(Testo di lettura)
↓
Mai come in quest’occasione un documentario sta facendo parlare di sé e la coda lunga delle discussioni ha già portato a una causa giudiziaria che probabilmente continuerà a foraggiare il dibattito intorno a Leaving Neverland per gli anni a venire. A questo punto è bene capire chi è Michael Jackson, quali sono i fatti pregressi e, soprattutto, chiarire cosa aspettarsi e cosa non aspettarsi dal documentario HBO trasmesso in Italia da Canale 9 il 19 e il 20 marzo.

Michael Jackson è stato grande in un modo che oggi sarebbe impossibile essere, larger than life nel suo caso rischia di non rendere appieno la fama, il successo, l’adorazione di una superstar globale prima della globalizzazione, di un’artista con cui ogni capo di stato ha ambito essere ritratto insieme, di una celebrity che le altre celebrities hanno continuamente omaggiato, l’artista più venduto, il primo afroamericano ad avere un video (Billie Jean) in heavy rotation su MTV sfondando così il color cealing dell’emittente, e questo è un fatto da tenere sempre a mente perché Michael Jackson, nonostante le mutazioni evidenti e preoccupanti del suo aspetto a partire dal colore della pelle e le valutazioni che ne possiamo fare, è stato soprattutto un’artista afroamericano che ha polverizzato tutte barriere erette intorno agli artisti afroamericani. Michael Jackson era quindi anche americano, e anche questo è un dato ovvio ma tutt’altro che da sottostimare perché come dice Lawrence Wright “The worship of celebrity is the real american religion“: essere una star ha un peso ovunque, in America di più.
↑
(Dati forniti)
↓
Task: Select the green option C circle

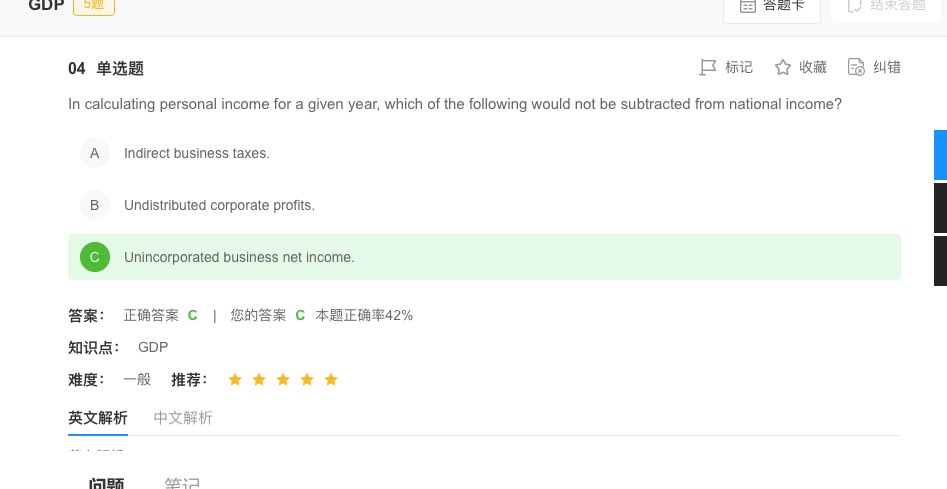Action: point(94,257)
↑
(Il problema)
Secondo il testo su Leaving Neverland, in quali giorni Canale 9 trasmette il documentario in Italia?

(Soluzione esercizio)
Il 19 e il 20 marzo.